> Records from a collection
>>>

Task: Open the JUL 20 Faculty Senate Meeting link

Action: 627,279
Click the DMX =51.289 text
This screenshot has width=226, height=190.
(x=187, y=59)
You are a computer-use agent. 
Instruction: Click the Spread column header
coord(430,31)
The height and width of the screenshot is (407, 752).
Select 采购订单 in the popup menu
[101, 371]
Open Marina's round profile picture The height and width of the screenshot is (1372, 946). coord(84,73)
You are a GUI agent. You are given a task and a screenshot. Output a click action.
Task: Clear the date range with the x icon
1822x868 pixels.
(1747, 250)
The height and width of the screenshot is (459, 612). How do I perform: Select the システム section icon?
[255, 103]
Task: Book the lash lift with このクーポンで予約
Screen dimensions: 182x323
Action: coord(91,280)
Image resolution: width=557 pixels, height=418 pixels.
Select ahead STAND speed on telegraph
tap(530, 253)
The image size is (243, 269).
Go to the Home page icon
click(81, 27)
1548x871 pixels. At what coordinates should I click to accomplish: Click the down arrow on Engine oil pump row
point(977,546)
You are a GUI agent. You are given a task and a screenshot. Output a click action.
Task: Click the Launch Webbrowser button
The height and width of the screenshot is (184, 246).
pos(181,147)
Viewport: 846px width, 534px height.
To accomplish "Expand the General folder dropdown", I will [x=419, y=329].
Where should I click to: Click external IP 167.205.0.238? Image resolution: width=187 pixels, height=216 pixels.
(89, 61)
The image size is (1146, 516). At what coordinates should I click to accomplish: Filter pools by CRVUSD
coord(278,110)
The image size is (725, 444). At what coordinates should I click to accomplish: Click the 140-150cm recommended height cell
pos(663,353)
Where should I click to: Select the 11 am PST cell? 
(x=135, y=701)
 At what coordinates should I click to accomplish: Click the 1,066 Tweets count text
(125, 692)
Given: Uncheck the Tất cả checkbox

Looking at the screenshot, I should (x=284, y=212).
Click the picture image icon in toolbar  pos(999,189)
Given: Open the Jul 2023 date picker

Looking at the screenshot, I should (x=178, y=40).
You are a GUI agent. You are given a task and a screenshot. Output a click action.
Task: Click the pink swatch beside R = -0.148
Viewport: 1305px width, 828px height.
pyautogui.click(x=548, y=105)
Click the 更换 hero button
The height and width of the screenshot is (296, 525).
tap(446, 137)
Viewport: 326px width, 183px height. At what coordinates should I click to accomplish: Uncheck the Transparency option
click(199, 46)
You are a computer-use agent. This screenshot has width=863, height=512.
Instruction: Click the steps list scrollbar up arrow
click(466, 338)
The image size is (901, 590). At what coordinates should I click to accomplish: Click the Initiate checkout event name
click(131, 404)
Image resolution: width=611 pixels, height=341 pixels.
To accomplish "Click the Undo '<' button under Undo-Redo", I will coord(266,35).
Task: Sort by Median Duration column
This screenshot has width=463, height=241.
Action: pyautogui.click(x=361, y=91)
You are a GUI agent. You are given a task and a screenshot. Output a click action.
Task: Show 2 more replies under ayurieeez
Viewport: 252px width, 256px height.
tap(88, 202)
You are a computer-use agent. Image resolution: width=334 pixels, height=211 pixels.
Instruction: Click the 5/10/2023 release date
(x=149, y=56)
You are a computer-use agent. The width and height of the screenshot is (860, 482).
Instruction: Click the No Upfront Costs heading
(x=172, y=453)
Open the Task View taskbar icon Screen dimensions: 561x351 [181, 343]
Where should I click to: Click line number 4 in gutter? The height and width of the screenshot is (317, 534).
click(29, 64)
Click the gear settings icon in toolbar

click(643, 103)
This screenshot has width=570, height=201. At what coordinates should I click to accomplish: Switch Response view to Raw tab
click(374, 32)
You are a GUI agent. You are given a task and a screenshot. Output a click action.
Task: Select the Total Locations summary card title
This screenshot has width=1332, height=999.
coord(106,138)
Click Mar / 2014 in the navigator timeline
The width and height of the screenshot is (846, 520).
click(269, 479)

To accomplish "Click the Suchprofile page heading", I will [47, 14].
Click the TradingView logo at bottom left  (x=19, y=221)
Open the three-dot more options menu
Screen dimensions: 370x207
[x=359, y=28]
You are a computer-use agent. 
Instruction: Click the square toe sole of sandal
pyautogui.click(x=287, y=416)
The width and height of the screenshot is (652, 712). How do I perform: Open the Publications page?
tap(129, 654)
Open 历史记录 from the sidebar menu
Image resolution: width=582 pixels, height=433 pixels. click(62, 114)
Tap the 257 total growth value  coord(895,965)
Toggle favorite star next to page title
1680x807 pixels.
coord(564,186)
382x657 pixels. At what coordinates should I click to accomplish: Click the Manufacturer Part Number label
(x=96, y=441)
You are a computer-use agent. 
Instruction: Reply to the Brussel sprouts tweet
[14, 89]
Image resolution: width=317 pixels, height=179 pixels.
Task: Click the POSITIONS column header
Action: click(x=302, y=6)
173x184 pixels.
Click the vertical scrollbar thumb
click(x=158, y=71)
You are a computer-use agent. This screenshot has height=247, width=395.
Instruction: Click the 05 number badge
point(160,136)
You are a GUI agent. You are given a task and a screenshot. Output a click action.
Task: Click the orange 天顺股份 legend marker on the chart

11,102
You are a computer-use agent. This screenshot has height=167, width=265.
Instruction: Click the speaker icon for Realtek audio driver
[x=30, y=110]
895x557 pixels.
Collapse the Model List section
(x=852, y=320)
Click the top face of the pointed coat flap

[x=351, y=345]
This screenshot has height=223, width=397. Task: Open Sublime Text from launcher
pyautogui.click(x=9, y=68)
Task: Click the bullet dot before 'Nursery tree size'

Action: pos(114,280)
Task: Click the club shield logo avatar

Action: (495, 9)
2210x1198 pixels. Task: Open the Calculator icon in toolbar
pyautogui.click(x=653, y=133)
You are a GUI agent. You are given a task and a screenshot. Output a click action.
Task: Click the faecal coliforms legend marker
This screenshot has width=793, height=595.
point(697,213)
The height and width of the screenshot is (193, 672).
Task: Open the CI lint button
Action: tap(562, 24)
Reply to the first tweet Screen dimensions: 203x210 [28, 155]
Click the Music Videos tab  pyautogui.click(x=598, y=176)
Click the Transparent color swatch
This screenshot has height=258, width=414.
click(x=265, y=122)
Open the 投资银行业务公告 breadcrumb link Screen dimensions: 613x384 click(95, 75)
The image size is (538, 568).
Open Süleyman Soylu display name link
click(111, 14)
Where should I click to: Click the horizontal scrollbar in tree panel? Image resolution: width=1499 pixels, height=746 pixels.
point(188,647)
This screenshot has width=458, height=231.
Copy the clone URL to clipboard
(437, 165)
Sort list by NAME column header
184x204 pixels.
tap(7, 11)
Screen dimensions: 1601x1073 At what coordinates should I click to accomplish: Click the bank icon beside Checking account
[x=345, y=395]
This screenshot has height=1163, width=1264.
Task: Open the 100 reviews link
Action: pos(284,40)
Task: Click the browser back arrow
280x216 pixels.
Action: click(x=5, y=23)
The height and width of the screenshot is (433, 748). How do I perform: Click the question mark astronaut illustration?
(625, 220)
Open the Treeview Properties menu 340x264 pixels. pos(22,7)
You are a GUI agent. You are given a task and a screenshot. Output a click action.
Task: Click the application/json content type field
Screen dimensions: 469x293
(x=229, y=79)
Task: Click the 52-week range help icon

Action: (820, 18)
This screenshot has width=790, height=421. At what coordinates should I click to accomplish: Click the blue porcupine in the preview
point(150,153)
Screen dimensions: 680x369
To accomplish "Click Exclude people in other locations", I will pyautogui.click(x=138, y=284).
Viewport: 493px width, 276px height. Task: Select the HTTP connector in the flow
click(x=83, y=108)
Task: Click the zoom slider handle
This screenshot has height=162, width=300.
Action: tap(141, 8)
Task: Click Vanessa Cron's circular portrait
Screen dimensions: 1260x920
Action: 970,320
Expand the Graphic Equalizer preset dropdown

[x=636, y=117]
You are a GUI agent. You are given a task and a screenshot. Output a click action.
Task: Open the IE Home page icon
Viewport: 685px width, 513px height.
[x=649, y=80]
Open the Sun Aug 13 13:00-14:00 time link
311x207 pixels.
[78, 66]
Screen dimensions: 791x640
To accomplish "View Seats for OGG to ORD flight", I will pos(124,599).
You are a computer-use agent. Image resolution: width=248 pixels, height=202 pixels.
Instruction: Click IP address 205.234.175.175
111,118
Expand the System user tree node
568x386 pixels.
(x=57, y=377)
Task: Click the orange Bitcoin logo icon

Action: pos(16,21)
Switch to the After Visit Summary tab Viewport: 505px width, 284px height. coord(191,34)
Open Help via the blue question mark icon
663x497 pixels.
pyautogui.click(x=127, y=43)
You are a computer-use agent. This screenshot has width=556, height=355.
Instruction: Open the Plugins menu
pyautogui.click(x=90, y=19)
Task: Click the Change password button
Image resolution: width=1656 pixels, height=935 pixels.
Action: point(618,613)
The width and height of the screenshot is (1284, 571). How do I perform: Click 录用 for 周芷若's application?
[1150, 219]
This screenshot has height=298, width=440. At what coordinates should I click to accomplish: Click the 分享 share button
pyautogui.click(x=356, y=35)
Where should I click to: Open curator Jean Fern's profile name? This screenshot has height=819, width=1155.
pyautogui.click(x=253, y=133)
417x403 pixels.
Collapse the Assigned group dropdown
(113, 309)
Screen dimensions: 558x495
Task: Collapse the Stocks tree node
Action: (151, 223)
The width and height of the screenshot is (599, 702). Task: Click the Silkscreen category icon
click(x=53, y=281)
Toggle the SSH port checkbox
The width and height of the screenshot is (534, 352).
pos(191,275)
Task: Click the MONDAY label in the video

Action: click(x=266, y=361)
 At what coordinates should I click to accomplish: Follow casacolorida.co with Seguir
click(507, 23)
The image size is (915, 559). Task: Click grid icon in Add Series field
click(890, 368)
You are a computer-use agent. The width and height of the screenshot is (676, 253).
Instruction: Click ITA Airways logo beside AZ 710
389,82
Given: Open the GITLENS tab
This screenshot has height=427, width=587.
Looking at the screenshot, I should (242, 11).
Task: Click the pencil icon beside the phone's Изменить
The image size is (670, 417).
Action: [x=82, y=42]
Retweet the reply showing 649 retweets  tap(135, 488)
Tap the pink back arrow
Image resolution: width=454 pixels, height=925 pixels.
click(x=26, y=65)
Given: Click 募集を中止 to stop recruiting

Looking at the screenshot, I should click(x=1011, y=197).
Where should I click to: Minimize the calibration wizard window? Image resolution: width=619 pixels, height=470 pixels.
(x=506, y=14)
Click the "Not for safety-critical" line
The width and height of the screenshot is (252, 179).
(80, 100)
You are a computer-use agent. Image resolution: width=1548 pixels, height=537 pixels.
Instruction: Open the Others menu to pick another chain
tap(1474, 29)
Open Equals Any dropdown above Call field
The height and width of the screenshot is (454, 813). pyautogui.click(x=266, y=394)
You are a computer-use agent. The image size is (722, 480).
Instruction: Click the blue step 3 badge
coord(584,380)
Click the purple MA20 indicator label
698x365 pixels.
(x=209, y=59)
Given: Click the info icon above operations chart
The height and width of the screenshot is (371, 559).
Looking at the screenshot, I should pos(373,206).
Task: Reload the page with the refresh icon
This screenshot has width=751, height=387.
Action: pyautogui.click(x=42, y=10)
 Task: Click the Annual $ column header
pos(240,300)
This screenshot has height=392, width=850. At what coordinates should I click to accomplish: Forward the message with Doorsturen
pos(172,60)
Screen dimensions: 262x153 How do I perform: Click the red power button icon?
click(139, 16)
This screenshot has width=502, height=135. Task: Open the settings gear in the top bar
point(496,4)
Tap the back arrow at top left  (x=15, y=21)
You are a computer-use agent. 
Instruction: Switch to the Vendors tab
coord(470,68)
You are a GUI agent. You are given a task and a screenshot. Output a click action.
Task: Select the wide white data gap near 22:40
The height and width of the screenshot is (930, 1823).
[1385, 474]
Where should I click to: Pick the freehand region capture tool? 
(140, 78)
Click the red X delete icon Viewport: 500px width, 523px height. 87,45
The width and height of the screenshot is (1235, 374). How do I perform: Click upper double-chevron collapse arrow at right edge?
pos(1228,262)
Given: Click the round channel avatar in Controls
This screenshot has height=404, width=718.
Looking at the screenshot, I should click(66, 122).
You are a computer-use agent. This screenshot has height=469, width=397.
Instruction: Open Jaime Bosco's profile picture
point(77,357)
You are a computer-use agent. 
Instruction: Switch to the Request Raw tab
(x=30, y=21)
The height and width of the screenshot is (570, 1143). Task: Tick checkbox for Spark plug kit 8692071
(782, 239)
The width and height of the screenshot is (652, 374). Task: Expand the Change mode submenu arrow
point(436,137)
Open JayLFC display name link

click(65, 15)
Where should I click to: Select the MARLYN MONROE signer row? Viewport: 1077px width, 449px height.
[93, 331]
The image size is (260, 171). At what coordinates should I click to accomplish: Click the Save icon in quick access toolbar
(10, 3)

<<<

Above are the records; copy exactly the lines from the line with "Open Süleyman Soylu display name link" through the line with "Screen dimensions: 680x369", both included.

> SOLVED PROBLEM
Open Süleyman Soylu display name link
click(111, 14)
Where should I click to: Click the horizontal scrollbar in tree panel? Image resolution: width=1499 pixels, height=746 pixels.
point(188,647)
This screenshot has width=458, height=231.
Copy the clone URL to clipboard
(437, 165)
Sort list by NAME column header
184x204 pixels.
tap(7, 11)
Screen dimensions: 1601x1073 At what coordinates should I click to accomplish: Click the bank icon beside Checking account
[x=345, y=395]
This screenshot has height=1163, width=1264.
Task: Open the 100 reviews link
Action: pos(284,40)
Task: Click the browser back arrow
280x216 pixels.
Action: click(x=5, y=23)
The height and width of the screenshot is (433, 748). How do I perform: Click the question mark astronaut illustration?
(625, 220)
Open the Treeview Properties menu 340x264 pixels. pos(22,7)
You are a GUI agent. You are given a task and a screenshot. Output a click action.
Task: Click the application/json content type field
Screen dimensions: 469x293
(x=229, y=79)
Task: Click the 52-week range help icon

Action: (820, 18)
This screenshot has width=790, height=421. At what coordinates should I click to accomplish: Click the blue porcupine in the preview
point(150,153)
Screen dimensions: 680x369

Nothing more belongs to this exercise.